Lágrima mesmo, no singular, porque era uma coisa só.

Foram três dias de faxina pesada na casa da dona da esquina Barcelos, de gente fina. Trabalho duro de quem quer vencer, mas não estudou nem foi criada pra ganhar bem. Na vila em que ela morava, trabalhar duro era praxe, mas muita mulher fazia a opção fácil de se vender para pagar as contas. Até porque aquele amontoado de mulher pobre não tem o direito de guardar o que é delas por direito. Sobra de opção entregar o único bem que têm, o corpo.

Corpo mesmo, no singular, porque era uma coisa só.

Então ela saiu da casa, com a perna doce de cansada, com os braços ardidos de trabalho, com o lombo doendo de curvada, e entrou no super mercado. Nem tinha reparado que a calça batida e a blusa rasgada lhe davam aquele ar de quem mora na rua. Foi entrar e tomar o puxão pelo braço.

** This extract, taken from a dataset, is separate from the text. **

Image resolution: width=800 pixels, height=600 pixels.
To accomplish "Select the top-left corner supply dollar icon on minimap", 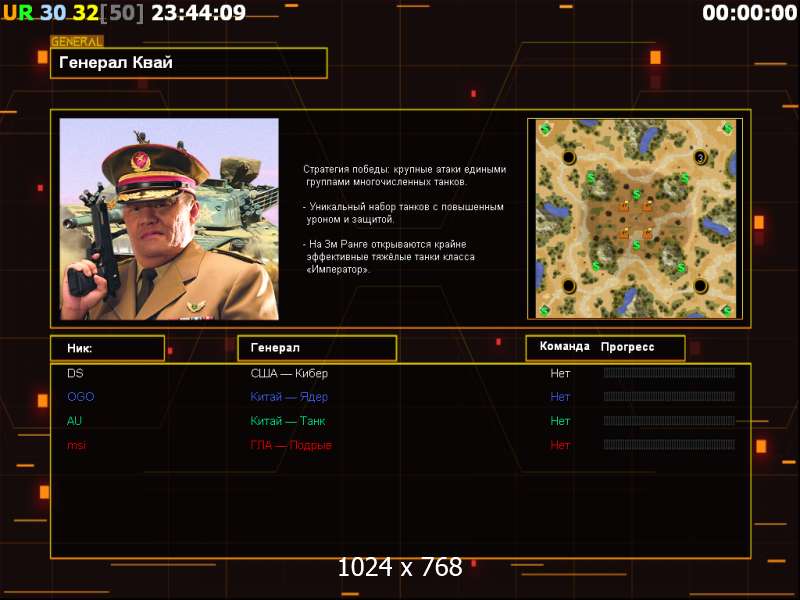I will click(545, 128).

O segurança, senhor da truculência, casado com uma moça igual a ela, só que sem a blusa rasgada, correu pra tirá-la dali, antes que o chefe percebesse e lhe desse outra sentada.

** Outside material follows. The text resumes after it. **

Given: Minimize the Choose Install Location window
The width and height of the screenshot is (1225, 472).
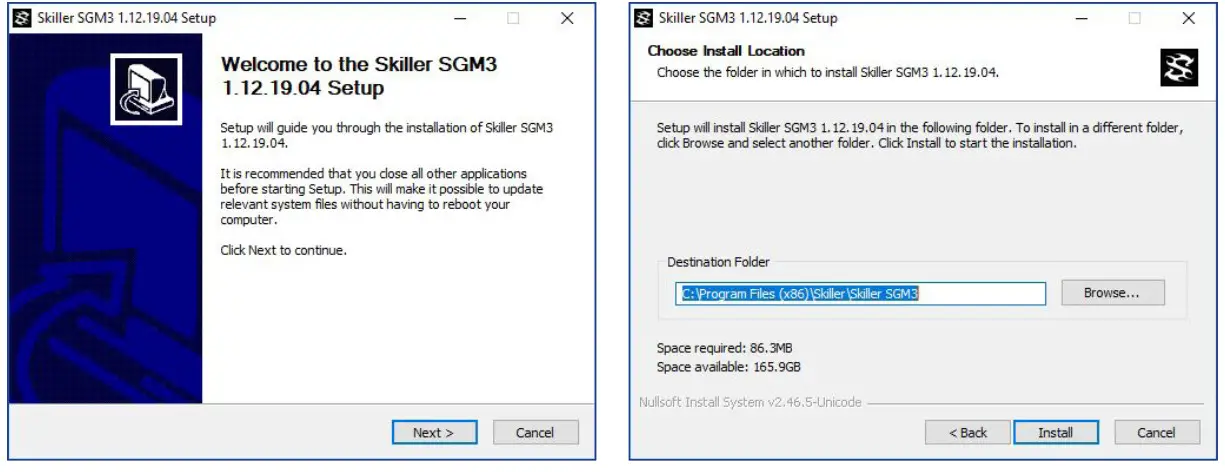Looking at the screenshot, I should [1081, 18].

Jogou a moça pra fora sem se fazer de rogado. Bateu uma pontinha de amargura, lembrou das outras cinco vezes em que fizera aquilo no mês, pensou na cara quase sempre igual de quem sofre com o desprezo, e sentiu, história por história, várias pontadas de arrependimento.


E aí, definitivamente é no singular, porque arrependimento é uma coisona só.

Ela levantou então da calçada que caíra, olhou pro céu e viu aquela nuvem do arrepio, sentiu a lágrima escorrer no corpo, mas a lágrima virou, quase que do nada, de tristeza pra emoção. Ela não arrependeu de ser o que era.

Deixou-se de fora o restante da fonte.